As incertezas se multiplicam. Ainda em Pilar, Valdenira Pereira pensa no que fazer. A residência dela não foi afetada, mas está debaixo de um barranco que ameaça desabar. O medo é uma constante. “Vim morar aqui há muito tempo e essa não é a primeira vez que acontece. As casas já caíram antes e tivemos que reconstruir tudo. Não vou ter como ficar porque está muito perigoso. Vou sair, mas não sei para onde”.
Pista foi fechada após barreira ceder e ameaçar desabar em casas
FOTO: LARISSA BASTOS
De acordo com o Corpo de Bombeiros e a Coordenação da Defesa Civil Estadual, o município foi o segundo mais prejudicado no interior do Estado. Ao todo, 24 áreas afetadas pelo temporal, deixando 300 pessoas desabrigadas e quatro mil desalojadas – 25 ainda acabaram feridas.
Em Marechal a situação é ainda pior: 14.970 atingidos. Mais de seis mil famílias estão desabrigadas, parte delas alocada em espaços designados pela prefeitura. Outros foram para a casa de parentes, mas ainda com precariedade. Até quem conseguiu uma moradia no conjunto entregue emergencialmente no fim de semana passa dificuldades.
Nos abrigos, o aperto é grande. “Aqui no quarto onde a gente está a maioria das pessoas perdeu o fogão, porque entrou água. Só um fogão está funcionando. A gente está dividindo pra 25 pessoas. São oito famílias nesse cômodo”, diz Yasmin Araújo, morando por lá já há uma semana.
Com tanta gente dividindo espaços tão pequenos, fica difícil manter a estrutura funcionando. “Estamos sem privacidade. Os banheiros estão alagados, então entra mulher, homem. A situação é horrível e quando lava roupa enche tudo. Fica pior do que onde a gente estava”, conta Maria do Carmo.
Os dois, assim como outros 25, estão na lista dos municípios que decretaram situação de emergência. Já preencheram o Financiamento Especial para o Desenvolvimento (Fide) e esperam a liberação de recursos do governo federal.
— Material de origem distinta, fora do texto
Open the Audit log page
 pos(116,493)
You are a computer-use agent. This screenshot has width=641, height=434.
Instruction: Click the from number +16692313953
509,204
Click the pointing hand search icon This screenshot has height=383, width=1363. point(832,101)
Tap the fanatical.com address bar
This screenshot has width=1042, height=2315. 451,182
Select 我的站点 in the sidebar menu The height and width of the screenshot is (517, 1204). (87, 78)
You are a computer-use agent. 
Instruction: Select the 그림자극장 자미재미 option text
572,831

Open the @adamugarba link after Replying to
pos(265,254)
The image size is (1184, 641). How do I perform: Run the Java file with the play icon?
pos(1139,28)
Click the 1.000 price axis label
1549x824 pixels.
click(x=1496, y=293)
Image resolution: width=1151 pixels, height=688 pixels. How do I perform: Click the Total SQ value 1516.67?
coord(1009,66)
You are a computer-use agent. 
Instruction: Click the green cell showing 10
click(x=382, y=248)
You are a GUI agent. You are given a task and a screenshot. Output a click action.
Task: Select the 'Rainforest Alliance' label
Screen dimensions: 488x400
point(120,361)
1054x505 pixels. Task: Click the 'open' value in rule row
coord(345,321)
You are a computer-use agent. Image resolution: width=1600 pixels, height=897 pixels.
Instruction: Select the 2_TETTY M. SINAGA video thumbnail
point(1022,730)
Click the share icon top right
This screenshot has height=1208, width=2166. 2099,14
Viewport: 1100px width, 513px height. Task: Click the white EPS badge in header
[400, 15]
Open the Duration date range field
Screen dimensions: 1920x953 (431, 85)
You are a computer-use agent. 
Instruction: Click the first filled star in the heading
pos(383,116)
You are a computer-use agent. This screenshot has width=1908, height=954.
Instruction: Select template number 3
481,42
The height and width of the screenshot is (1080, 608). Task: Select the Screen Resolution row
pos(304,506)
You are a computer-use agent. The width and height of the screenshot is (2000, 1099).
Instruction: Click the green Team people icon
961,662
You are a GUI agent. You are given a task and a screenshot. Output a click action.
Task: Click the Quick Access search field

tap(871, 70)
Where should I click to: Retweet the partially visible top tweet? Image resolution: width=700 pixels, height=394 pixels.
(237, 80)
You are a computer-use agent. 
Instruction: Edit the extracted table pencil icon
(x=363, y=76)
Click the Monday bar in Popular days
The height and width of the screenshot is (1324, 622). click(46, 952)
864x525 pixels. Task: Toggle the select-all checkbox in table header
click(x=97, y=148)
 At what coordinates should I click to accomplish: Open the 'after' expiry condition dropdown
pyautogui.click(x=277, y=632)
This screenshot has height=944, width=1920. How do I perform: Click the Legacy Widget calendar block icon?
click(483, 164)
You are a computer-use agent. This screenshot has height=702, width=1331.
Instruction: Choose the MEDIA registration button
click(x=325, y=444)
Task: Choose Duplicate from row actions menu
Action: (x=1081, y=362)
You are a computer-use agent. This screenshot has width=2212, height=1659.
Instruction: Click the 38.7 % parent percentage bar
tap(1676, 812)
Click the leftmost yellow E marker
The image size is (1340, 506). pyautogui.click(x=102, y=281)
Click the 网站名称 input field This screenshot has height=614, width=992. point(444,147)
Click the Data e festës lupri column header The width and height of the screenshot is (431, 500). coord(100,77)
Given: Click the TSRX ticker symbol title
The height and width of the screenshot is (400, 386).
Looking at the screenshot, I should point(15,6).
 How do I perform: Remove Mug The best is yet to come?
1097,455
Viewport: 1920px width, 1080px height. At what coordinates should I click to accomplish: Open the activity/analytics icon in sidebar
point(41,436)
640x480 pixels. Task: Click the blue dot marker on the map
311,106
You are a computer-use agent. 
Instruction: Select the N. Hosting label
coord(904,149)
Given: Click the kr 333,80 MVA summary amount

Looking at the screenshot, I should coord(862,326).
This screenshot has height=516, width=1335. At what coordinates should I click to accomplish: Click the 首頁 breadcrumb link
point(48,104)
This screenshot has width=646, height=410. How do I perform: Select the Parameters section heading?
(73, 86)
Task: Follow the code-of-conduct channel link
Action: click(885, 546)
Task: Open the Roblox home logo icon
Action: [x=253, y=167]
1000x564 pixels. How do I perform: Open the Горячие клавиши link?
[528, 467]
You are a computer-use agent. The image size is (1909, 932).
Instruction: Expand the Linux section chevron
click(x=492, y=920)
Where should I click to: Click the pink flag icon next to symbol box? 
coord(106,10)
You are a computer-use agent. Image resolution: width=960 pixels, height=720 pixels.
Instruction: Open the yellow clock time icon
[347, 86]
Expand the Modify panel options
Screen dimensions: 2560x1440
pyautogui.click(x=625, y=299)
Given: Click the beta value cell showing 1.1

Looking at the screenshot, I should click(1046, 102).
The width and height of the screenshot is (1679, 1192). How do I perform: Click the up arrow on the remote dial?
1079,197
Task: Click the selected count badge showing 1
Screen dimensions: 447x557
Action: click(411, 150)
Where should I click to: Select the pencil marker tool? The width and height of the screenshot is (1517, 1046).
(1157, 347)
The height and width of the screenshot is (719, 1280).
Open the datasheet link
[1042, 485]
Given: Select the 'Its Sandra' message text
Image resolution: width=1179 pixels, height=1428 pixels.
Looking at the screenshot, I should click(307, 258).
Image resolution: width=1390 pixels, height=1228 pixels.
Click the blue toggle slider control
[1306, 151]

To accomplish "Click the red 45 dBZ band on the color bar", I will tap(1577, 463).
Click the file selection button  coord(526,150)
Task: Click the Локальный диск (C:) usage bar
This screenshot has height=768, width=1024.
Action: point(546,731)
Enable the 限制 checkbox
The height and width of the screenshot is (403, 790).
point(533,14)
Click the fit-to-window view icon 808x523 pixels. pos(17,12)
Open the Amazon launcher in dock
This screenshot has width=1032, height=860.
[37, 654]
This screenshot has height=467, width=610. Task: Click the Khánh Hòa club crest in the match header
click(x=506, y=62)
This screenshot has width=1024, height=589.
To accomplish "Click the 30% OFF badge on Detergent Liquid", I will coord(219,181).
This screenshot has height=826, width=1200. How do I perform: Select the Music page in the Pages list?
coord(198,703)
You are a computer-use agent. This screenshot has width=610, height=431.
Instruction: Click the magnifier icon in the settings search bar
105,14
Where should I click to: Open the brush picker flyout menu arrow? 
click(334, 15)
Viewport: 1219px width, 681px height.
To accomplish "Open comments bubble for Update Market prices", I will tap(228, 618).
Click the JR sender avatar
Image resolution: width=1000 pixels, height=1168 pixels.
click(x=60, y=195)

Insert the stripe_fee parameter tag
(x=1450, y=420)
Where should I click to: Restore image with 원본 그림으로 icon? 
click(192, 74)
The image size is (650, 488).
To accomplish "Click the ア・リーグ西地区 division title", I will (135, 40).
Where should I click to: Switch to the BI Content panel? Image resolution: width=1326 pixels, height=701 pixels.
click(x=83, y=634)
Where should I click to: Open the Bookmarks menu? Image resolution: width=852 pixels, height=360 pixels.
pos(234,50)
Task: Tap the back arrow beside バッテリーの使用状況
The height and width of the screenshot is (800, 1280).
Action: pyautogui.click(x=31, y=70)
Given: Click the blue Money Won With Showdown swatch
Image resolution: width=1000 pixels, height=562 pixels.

Os valores ainda não foram definidos e, enquanto isso, eles contam com a ajuda de um hospital de campanha do Exército, estrutura montada no Polo Industrial.
O prefeito de Pilar, Renato Filho (PSDB), diz não saber o que fazer enquanto aguarda a verba. “As pessoas estão sem geladeira, cama, armário e eu, sinceramente, estou sem saber como lidar com essa situação. Se eu fizer para um, vou ter que fazer para todos”, ressalta.
A população parece tão perdida quanto ele. “Ainda não sei o que fazer. Já tinham nos avisado antes desse risco de desabar, porque quando chove fica perigoso, mas nunca tinha acontecido nada desse jeito. Tem 39 anos que moro aqui e agora estou de aluguel, ainda esperando o que pode ser feito”, acrescenta William, enquanto remexe nos escombros da casa.